→ **Task details**
Once every line containing "blue" has been counted, report the total for the data and nothing else.

Data excerpts

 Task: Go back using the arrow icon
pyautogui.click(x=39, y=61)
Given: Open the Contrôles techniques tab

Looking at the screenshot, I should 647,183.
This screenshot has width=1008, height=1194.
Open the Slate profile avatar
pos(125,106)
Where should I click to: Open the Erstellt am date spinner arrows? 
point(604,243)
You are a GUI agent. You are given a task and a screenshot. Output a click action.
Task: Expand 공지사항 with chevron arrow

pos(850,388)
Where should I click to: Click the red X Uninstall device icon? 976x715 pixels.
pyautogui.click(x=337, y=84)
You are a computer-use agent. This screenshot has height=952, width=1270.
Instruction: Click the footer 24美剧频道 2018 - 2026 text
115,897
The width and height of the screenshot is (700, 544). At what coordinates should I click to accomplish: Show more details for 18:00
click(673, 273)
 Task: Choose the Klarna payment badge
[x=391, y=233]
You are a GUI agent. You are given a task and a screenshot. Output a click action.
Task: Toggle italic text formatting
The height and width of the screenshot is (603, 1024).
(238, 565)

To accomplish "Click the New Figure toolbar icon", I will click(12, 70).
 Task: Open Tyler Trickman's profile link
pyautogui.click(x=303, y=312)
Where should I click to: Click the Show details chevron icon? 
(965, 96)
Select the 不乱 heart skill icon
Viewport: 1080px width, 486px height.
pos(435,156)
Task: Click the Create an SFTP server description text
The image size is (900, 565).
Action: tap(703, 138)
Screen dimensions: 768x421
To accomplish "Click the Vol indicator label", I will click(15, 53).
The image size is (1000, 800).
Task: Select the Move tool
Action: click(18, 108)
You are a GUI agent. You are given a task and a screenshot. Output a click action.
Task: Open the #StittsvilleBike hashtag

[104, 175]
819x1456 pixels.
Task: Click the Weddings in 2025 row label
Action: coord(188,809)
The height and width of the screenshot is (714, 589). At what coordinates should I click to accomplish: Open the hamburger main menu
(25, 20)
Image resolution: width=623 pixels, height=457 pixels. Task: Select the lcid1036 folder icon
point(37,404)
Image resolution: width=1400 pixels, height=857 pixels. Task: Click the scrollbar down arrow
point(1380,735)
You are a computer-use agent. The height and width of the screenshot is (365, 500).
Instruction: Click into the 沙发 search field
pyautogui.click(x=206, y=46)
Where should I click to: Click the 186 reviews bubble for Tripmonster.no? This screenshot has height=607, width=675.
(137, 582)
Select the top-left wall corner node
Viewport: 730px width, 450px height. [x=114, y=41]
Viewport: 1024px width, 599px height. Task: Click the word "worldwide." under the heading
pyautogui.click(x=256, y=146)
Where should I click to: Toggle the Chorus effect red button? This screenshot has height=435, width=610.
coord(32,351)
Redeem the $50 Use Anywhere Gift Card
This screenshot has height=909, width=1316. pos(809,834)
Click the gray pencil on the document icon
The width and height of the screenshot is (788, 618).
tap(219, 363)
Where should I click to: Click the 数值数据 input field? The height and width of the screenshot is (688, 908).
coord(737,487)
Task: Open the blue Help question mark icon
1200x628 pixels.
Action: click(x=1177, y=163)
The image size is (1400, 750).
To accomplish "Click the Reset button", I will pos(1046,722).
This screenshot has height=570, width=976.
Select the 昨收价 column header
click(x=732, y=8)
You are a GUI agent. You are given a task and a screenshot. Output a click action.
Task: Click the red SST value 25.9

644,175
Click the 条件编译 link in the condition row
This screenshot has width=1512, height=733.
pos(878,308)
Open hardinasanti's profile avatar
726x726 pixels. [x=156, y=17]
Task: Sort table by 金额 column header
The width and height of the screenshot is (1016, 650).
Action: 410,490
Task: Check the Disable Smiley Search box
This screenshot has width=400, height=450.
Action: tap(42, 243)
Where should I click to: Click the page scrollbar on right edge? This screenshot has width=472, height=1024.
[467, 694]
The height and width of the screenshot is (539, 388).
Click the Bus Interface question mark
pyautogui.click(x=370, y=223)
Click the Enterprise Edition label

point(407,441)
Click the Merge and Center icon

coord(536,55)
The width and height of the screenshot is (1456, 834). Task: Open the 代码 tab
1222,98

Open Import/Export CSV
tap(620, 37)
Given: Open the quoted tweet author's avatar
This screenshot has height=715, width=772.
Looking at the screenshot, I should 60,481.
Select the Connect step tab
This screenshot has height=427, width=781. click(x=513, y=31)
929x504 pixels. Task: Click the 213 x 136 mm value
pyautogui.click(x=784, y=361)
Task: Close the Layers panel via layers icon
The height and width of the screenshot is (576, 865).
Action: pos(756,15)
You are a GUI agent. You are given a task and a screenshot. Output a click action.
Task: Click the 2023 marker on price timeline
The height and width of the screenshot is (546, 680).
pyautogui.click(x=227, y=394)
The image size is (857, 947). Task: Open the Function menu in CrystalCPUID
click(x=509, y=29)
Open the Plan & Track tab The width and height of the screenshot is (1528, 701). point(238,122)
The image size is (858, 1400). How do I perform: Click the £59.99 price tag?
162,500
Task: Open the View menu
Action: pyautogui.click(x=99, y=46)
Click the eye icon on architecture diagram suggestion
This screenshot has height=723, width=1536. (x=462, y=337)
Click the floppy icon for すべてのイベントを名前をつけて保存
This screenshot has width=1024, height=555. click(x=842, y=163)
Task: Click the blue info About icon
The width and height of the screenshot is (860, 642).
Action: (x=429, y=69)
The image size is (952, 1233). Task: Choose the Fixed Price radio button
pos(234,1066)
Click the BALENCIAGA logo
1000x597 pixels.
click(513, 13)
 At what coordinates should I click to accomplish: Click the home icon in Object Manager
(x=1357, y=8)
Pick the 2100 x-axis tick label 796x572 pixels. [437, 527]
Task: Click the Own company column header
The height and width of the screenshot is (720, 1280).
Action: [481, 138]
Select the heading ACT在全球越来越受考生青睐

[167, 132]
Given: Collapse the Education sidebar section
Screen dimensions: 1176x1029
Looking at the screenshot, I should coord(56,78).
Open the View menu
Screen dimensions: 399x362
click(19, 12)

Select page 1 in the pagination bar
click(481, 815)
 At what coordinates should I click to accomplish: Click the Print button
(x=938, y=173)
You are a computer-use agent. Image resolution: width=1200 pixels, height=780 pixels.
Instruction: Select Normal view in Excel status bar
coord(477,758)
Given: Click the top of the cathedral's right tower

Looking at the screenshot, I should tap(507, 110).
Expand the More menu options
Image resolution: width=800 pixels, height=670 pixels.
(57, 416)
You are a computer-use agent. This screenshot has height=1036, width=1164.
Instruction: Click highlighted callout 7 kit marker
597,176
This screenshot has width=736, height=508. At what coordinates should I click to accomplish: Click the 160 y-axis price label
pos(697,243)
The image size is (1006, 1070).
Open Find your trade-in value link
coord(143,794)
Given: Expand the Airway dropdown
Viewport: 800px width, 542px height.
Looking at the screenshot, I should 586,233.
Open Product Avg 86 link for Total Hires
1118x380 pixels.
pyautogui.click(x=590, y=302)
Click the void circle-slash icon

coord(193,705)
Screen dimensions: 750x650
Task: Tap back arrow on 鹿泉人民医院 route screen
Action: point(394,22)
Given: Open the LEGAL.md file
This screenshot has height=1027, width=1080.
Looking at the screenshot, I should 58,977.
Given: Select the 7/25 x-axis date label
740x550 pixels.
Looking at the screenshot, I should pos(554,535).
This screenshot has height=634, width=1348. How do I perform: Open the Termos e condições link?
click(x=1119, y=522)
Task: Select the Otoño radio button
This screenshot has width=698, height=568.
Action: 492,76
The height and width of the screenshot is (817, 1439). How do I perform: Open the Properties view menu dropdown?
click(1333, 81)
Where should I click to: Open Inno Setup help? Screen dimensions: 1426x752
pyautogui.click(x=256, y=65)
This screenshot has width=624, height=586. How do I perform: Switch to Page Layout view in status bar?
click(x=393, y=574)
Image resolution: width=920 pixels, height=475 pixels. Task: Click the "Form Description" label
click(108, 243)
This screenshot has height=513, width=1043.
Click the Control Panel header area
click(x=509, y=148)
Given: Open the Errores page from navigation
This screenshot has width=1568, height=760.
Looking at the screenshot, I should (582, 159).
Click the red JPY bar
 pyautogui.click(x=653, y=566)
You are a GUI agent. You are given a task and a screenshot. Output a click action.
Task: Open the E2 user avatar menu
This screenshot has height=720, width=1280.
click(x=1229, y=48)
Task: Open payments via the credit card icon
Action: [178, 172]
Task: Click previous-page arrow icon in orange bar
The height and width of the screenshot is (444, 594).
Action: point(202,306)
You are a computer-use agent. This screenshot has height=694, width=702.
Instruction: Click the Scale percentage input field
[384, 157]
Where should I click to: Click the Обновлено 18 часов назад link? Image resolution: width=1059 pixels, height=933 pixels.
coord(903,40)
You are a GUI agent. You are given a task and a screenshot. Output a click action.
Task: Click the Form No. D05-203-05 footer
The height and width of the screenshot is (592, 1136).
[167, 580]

→ **Response box**
2